There’s a lot of buzz around robo-advisors, and no small amount of controversy — but a new research paper calls into question not only their favorable positioning under the Labor Department’s fiduciary reproposal, but their suitability for ERISA plans generally.

In the report, “Robo-Advisors: A Closer Look,” attorney Melanie Fein notes that robo-advisors have been criticized for ignoring key information relevant to a user’s investment needs, such as the user’s contribution and withdrawal schedule, dependents, other sources of wealth, monthly expenses, tax situation, and anticipated expenditures (such as college tuition), and that a human adviser can offer personalized investment guidance, and encourage investors to save more, diversify and engage in less speculative trading. She also notes a joint investor alert issued earlier this year by the Securities and Exchange Commission (SEC) and Financial Industry Regulatory Authority (FINRA) cautioning that, among other things, a robo-advisor may give advice based on incorrect assumptions, incomplete information or circumstances not relevant to the user.

As it relates to ERISA plan applications, and the Labor Department’s fiduciary reproposal specifically, Fein notes that, as proposed, the DOL’s best interest contract exemption does not apply to compensation received by a robo-advisor, and that the DOL in its Federal Register notice states that “…such an exemption — and its stringent requirements — is not necessary because the marketplace for robo-advice is evolving in ways that “both appear to avoid conflicts of interest that would violate the prohibited transaction rules, and minimize cost.”

Indeed, Fein, who describes herself as an attorney who advises clients on matters of banking, securities and trust law, and who recently served on the adjunct faculty of Yale Law School teaching banking and financial regulation, goes on to state that the DOL’s position seems to be that, because robo-advisors give investment advice without any personal interaction or advice from an individual adviser, they are not even ERISA fiduciaries, and there is no need to regulate them as fiduciaries under ERISA since they avoid conflicts of interest and minimize cost, though she challenges both assumptions in her paper.

Based on her analysis of the user agreements for three leading robo-advisors (though they are not named), she states that they:


  • do not acknowledge their fiduciary status and indeed some seek to contract it away;

  • do not commit to give advice that is in the customer’s best interest, and are not structured to do so; and

  • do not agree to receive no more than reasonable compensation.


Accordingly, she explains that “despite being touted by the DOL as providing beneficial ‘low-cost’ investment advisory services to retirement investors, the leading robo-advisors do not meet the DOL’s proposed fiduciary standards.”

Fein notes that not only are robo-advisors not structured to comply with the prudent investor standard of care or to act in the client’s best interest, “…they rely on the client to act in his or her own best interest.

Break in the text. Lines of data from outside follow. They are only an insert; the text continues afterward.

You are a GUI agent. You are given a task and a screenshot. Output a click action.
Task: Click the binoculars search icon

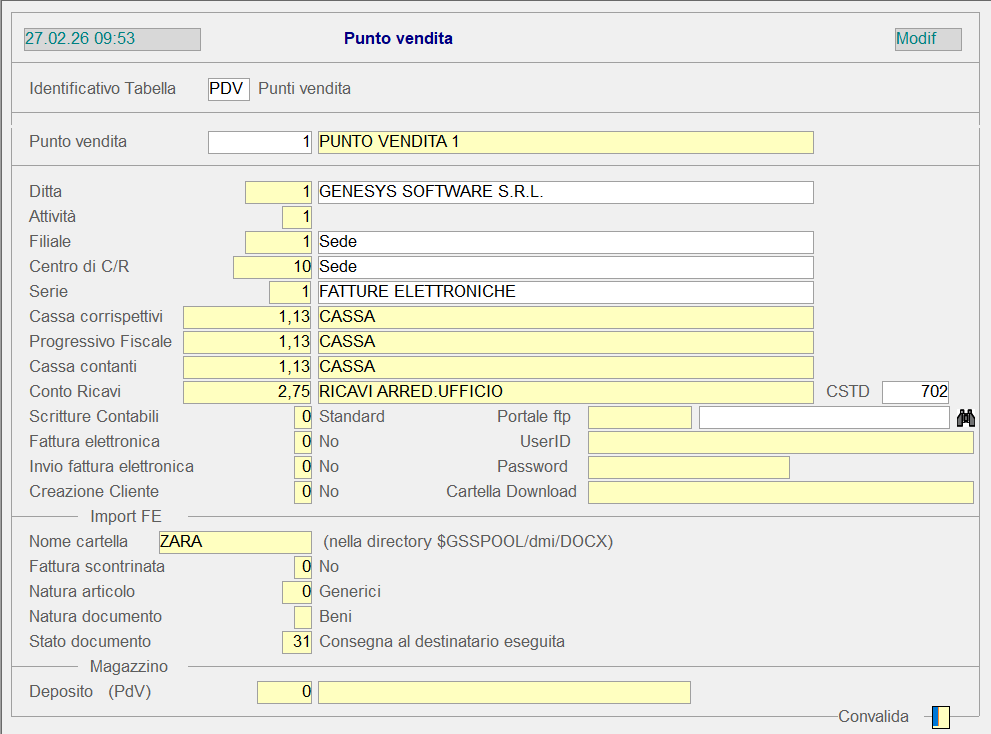(x=965, y=418)
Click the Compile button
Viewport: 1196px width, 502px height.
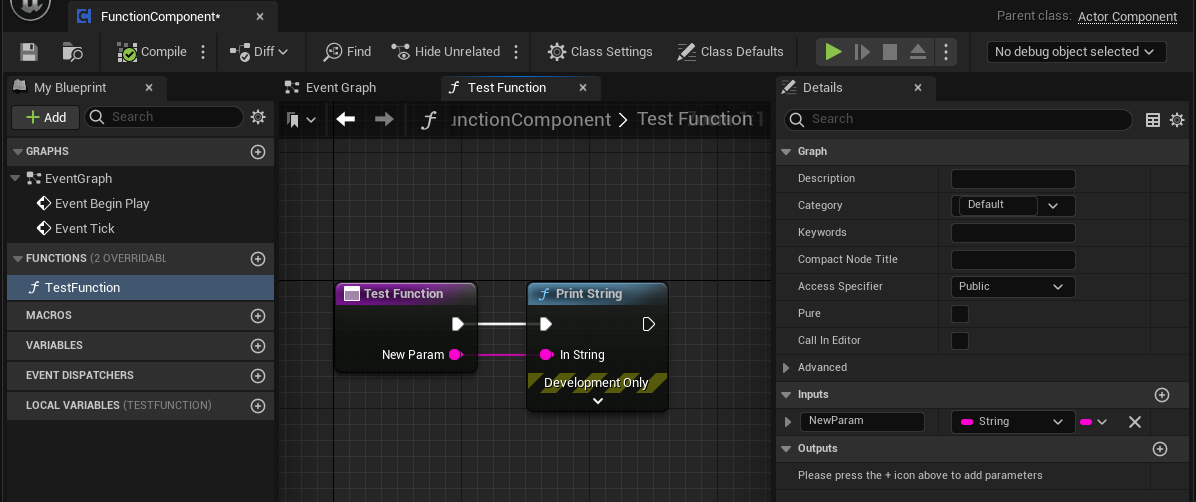point(152,52)
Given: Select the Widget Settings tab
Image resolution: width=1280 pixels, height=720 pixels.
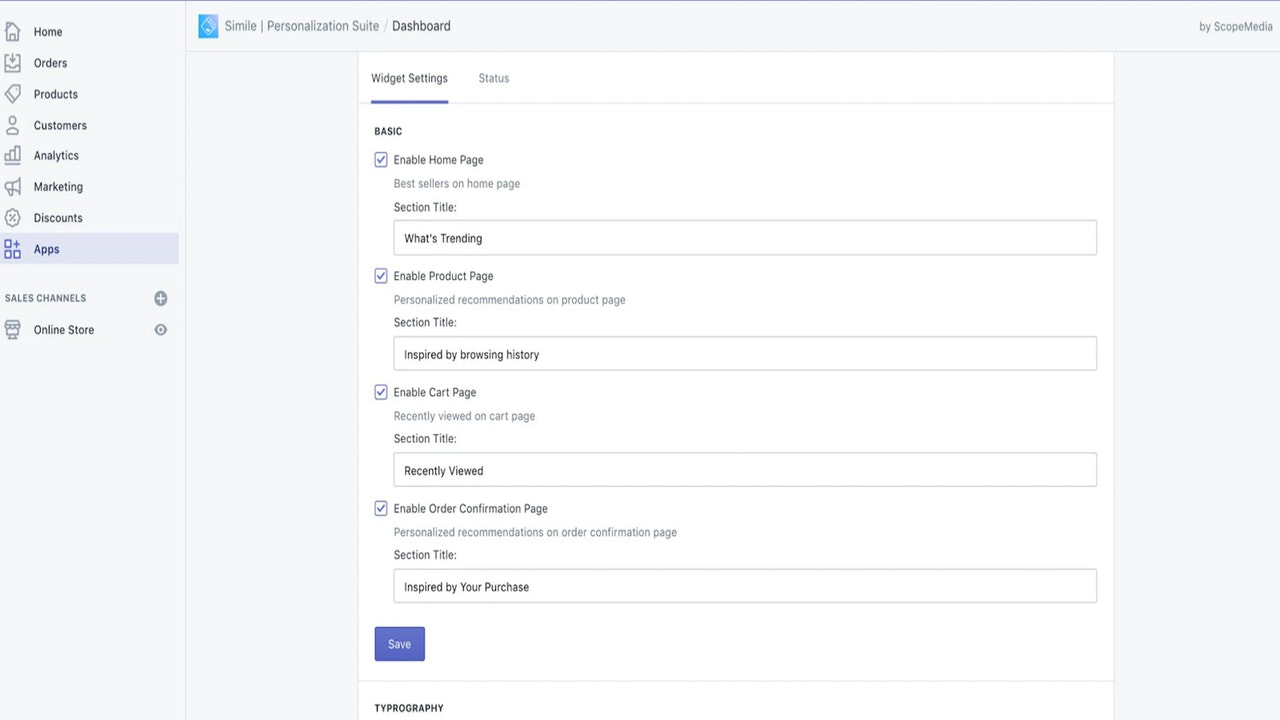Looking at the screenshot, I should pyautogui.click(x=409, y=78).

The DOL’s endorsement of robo-advisors seems especially misplaced in light of the fact, as shown above, that the leading robo-advisors are structured to exclude ERISA retirement accounts for eligibility for their services.” Fein concludes that robo-advisors (at least the three examined) “…are not designed for retirement accounts subject to ERISA and should be approached with caution by retail and retirement investors looking for personal investment advice.”

She explains that “…rather than characterize robo-advisors as providing personal investment advice, it is more accurate to describe them providing online tools for a client to use in determining the client’s own risk tolerance and investment preferences and then enabling the client to subscribe to an investment strategy based on asset allocation formulas recommended for investors with similar preferences.”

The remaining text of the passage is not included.